>>

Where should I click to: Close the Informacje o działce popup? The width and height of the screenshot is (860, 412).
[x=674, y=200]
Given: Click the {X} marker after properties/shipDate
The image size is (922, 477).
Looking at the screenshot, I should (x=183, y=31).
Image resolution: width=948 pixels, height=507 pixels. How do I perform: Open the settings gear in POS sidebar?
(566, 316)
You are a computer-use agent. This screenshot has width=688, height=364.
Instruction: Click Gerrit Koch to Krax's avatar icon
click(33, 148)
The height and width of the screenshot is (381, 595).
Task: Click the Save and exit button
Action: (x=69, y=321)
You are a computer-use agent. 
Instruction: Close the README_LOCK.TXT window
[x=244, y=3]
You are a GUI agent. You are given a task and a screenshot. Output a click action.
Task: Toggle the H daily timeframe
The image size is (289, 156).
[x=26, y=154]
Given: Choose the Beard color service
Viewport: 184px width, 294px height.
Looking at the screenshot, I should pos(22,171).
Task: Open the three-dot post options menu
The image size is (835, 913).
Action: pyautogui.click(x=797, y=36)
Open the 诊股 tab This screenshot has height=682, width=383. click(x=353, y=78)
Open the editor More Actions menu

<<

Task statement: Please output the complete set of records above without any alteration.

Reply:
Where should I click to: Close the Informacje o działce popup? The width and height of the screenshot is (860, 412).
[x=674, y=200]
Given: Click the {X} marker after properties/shipDate
The image size is (922, 477).
Looking at the screenshot, I should (x=183, y=31).
Image resolution: width=948 pixels, height=507 pixels. How do I perform: Open the settings gear in POS sidebar?
(566, 316)
You are a computer-use agent. This screenshot has width=688, height=364.
Instruction: Click Gerrit Koch to Krax's avatar icon
click(33, 148)
The height and width of the screenshot is (381, 595).
Task: Click the Save and exit button
Action: (x=69, y=321)
You are a computer-use agent. 
Instruction: Close the README_LOCK.TXT window
[x=244, y=3]
You are a GUI agent. You are given a task and a screenshot. Output a click action.
Task: Toggle the H daily timeframe
The image size is (289, 156).
[x=26, y=154]
Given: Choose the Beard color service
Viewport: 184px width, 294px height.
Looking at the screenshot, I should pos(22,171).
Task: Open the three-dot post options menu
The image size is (835, 913).
Action: pyautogui.click(x=797, y=36)
Open the 诊股 tab This screenshot has height=682, width=383. click(x=353, y=78)
Open the editor More Actions menu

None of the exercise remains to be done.